Dataset entries
━━━━━━━━
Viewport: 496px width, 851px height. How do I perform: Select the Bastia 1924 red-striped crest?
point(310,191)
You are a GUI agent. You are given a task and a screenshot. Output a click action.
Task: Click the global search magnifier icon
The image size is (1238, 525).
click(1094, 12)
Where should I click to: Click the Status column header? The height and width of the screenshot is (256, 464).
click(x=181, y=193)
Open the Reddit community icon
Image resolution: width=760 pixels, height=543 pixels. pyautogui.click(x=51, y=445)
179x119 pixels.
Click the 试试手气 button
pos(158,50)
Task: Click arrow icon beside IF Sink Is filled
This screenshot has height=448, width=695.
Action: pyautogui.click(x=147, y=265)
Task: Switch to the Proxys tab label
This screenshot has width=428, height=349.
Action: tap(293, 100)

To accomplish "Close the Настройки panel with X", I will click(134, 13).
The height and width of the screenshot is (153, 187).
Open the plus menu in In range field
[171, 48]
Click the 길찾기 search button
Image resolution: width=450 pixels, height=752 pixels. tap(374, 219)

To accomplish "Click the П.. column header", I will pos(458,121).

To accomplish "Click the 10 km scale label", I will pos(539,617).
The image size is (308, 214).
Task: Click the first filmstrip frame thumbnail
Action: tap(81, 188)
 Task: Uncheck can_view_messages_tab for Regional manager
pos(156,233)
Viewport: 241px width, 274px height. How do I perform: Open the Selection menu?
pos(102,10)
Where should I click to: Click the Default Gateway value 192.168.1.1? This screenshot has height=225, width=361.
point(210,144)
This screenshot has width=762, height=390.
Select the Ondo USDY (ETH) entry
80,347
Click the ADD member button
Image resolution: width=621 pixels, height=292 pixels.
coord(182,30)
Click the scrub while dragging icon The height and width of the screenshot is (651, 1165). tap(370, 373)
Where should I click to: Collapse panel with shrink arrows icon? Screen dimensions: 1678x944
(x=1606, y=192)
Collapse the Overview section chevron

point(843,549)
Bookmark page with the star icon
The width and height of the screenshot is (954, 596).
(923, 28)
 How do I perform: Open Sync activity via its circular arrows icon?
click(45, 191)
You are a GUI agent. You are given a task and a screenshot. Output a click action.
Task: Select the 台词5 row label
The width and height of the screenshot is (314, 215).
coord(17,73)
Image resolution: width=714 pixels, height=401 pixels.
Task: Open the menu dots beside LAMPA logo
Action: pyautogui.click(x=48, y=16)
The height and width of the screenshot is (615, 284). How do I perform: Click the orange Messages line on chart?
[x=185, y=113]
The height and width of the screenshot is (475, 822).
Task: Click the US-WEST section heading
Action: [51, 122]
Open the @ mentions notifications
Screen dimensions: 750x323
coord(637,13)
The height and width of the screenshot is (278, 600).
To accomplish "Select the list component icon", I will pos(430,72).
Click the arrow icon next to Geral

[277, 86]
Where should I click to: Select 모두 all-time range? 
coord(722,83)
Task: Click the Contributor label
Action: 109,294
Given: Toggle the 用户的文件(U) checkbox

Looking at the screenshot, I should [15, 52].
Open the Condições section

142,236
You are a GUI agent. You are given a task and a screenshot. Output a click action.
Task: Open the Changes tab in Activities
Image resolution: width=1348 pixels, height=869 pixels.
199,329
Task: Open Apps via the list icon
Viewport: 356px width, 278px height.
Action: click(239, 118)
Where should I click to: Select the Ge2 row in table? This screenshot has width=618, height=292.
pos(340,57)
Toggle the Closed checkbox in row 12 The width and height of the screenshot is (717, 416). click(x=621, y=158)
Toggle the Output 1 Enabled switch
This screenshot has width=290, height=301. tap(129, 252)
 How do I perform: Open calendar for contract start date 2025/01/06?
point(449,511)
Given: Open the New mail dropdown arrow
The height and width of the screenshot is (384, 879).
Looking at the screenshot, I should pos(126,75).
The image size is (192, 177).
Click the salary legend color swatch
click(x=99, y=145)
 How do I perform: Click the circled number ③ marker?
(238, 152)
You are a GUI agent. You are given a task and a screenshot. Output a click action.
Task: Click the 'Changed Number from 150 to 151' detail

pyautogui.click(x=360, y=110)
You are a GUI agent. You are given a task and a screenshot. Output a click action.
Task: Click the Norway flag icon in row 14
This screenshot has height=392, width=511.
━━━━━━━━
**To do**
This calls for all of the entries above, repeated exactly.

**Expected answer**
Viewport: 496px width, 851px height. How do I perform: Select the Bastia 1924 red-striped crest?
point(310,191)
You are a GUI agent. You are given a task and a screenshot. Output a click action.
Task: Click the global search magnifier icon
The image size is (1238, 525).
click(1094, 12)
Where should I click to: Click the Status column header? The height and width of the screenshot is (256, 464).
click(x=181, y=193)
Open the Reddit community icon
Image resolution: width=760 pixels, height=543 pixels. pyautogui.click(x=51, y=445)
179x119 pixels.
Click the 试试手气 button
pos(158,50)
Task: Click arrow icon beside IF Sink Is filled
This screenshot has height=448, width=695.
Action: pyautogui.click(x=147, y=265)
Task: Switch to the Proxys tab label
This screenshot has width=428, height=349.
Action: tap(293, 100)

To accomplish "Close the Настройки panel with X", I will click(134, 13).
The height and width of the screenshot is (153, 187).
Open the plus menu in In range field
[171, 48]
Click the 길찾기 search button
Image resolution: width=450 pixels, height=752 pixels. tap(374, 219)

To accomplish "Click the П.. column header", I will pos(458,121).

To accomplish "Click the 10 km scale label", I will pos(539,617).
The image size is (308, 214).
Task: Click the first filmstrip frame thumbnail
Action: tap(81, 188)
 Task: Uncheck can_view_messages_tab for Regional manager
pos(156,233)
Viewport: 241px width, 274px height. How do I perform: Open the Selection menu?
pos(102,10)
Where should I click to: Click the Default Gateway value 192.168.1.1? This screenshot has height=225, width=361.
point(210,144)
This screenshot has width=762, height=390.
Select the Ondo USDY (ETH) entry
80,347
Click the ADD member button
Image resolution: width=621 pixels, height=292 pixels.
coord(182,30)
Click the scrub while dragging icon The height and width of the screenshot is (651, 1165). tap(370, 373)
Where should I click to: Collapse panel with shrink arrows icon? Screen dimensions: 1678x944
(x=1606, y=192)
Collapse the Overview section chevron

point(843,549)
Bookmark page with the star icon
The width and height of the screenshot is (954, 596).
(923, 28)
 How do I perform: Open Sync activity via its circular arrows icon?
click(45, 191)
You are a GUI agent. You are given a task and a screenshot. Output a click action.
Task: Select the 台词5 row label
The width and height of the screenshot is (314, 215).
coord(17,73)
Image resolution: width=714 pixels, height=401 pixels.
Task: Open the menu dots beside LAMPA logo
Action: pyautogui.click(x=48, y=16)
The height and width of the screenshot is (615, 284). How do I perform: Click the orange Messages line on chart?
[x=185, y=113]
The height and width of the screenshot is (475, 822).
Task: Click the US-WEST section heading
Action: [51, 122]
Open the @ mentions notifications
Screen dimensions: 750x323
coord(637,13)
The height and width of the screenshot is (278, 600).
To accomplish "Select the list component icon", I will pos(430,72).
Click the arrow icon next to Geral

[277, 86]
Where should I click to: Select 모두 all-time range? 
coord(722,83)
Task: Click the Contributor label
Action: 109,294
Given: Toggle the 用户的文件(U) checkbox

Looking at the screenshot, I should [15, 52].
Open the Condições section

142,236
You are a GUI agent. You are given a task and a screenshot. Output a click action.
Task: Open the Changes tab in Activities
Image resolution: width=1348 pixels, height=869 pixels.
199,329
Task: Open Apps via the list icon
Viewport: 356px width, 278px height.
Action: click(239, 118)
Where should I click to: Select the Ge2 row in table? This screenshot has width=618, height=292.
pos(340,57)
Toggle the Closed checkbox in row 12 The width and height of the screenshot is (717, 416). click(x=621, y=158)
Toggle the Output 1 Enabled switch
This screenshot has width=290, height=301. tap(129, 252)
 How do I perform: Open calendar for contract start date 2025/01/06?
point(449,511)
Given: Open the New mail dropdown arrow
The height and width of the screenshot is (384, 879).
Looking at the screenshot, I should pos(126,75).
The image size is (192, 177).
Click the salary legend color swatch
click(x=99, y=145)
 How do I perform: Click the circled number ③ marker?
(238, 152)
You are a GUI agent. You are given a task and a screenshot. Output a click action.
Task: Click the 'Changed Number from 150 to 151' detail

pyautogui.click(x=360, y=110)
You are a GUI agent. You are given a task and a screenshot. Output a click action.
Task: Click the Norway flag icon in row 14
This screenshot has height=392, width=511.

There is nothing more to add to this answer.